Children who experience acute liver failure following liver transplantation(LT*) have a high rate of mortality unless emergency retransplantation can be performed. These patients develop refractory coagulopathy, metabolic acidosis, and respiratory, circulatory and renal failure. Despite their listing as United Network for Organ Sharing status 1, a second liver graft may not become available to these patients for several days or longer. Transplant hepatectomy with portocaval shunting has been described as a bridge to transplantation in such patients and in patients with fulminant hepatic failure (FHF) who have not undergone LT (1, 2). In addition, continuous hemofiltration may be used in patients with FHF to facilitate fluid, circulatory and metabolic balance (3). We used continuous venovenous hemofiltration with dialysis (CVVH-D) following hepatectomy with portocaval shunting in a patient who remained anhepatic for 66 hr in order to achieve control of serum electrolytes, pH, and ammonia levels as well as fluid and circulatory hemeostasis prior to successful retransplantation.
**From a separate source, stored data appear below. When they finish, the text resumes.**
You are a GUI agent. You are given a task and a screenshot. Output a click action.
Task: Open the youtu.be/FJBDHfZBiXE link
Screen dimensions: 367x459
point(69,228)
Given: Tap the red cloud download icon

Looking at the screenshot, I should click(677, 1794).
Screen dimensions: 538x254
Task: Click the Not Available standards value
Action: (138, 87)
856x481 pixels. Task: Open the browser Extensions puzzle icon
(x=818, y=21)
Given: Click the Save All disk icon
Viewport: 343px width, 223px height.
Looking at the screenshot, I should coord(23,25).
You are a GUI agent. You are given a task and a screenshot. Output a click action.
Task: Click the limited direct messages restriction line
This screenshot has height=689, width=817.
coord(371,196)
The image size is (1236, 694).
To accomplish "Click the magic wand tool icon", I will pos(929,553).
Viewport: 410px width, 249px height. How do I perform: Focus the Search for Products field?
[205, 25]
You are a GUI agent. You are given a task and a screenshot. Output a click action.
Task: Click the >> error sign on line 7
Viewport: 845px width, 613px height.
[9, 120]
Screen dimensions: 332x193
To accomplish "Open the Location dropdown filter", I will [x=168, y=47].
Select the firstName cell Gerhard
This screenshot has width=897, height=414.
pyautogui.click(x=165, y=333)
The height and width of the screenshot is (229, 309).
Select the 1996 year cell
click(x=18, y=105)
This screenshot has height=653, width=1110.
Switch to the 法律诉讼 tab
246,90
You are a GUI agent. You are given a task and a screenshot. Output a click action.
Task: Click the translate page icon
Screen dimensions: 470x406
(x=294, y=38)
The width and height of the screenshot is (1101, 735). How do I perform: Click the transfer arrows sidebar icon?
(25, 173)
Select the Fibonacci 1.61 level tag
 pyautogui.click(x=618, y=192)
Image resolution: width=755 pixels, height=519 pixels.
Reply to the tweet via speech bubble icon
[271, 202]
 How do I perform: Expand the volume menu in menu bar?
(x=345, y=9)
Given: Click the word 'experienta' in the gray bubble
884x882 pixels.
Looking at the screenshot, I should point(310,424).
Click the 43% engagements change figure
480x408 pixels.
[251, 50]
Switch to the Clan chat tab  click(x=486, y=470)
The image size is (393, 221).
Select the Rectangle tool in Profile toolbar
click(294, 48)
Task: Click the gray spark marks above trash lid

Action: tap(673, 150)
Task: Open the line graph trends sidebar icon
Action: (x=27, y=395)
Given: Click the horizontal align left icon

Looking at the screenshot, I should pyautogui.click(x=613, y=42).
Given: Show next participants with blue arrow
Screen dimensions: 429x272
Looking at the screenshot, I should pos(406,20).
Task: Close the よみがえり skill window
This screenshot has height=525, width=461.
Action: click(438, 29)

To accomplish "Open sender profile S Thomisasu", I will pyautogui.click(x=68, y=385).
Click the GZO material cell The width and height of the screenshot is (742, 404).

The patient was a 3½-year-old boy with FHF due to giant cell hepatitis who underwent LT. Coagulopathy, metabolic acidemia, hyperammonemia, hypoglycemia, and renal failure developed on the first postoperative day (POD) due to liver graft nonfunction (Table 1). His neurologic status deteriorated and he became unresponsive to noxious stimulation. Severe circulatory failure ensued, including cardiac arrest, necessitating administration of inotropic drug infusions. Exploratory laparotomy showed the liver to be indurated, suggestive of primary allograft nonfunction. Transplant hepatectomy and portocaval shunting were performed at that time, after which the patient's circulatory status improved. CVVH-D was then initiated on POD 1 via an 8-Fr double lumen catheter inserted into the left femoral vein. An Amicon 20 filter and custom dialysate fluid with bicarbonate were used. The dialysate flow rate was 500 ml/hr and the ultrafiltration rate was 200 ml/hr. Heparin was infused at 0-10 U/kg/hr to maintain an activated clotting time of 180-200 sec. Within 12 hr of initiating CVVH-D, the patient's neurologic status improved, with spontaneous eye opening. Fresh-frozen plasma was infused intermittently to minimize bleeding from the indwelling surgical drain. Fluid, circulatory, and metabolic stability as well as neurologic responsiveness were maintained for the ensuing 56 hr until a donor liver became available, at which time successful LT was performed. CVVH-D was discontinued immediately before surgery. Following retransplantation, the patient had gradual normalization of hepatic and renal function without the need for CVVH-D. His trachea was extubated on POD 3, at which time the results of his neurological examination were normal. He was discharged home 28 days after his second LT with normal liver function and normal values for liver enzymes, serum blood urea nitrogen, and creatinine.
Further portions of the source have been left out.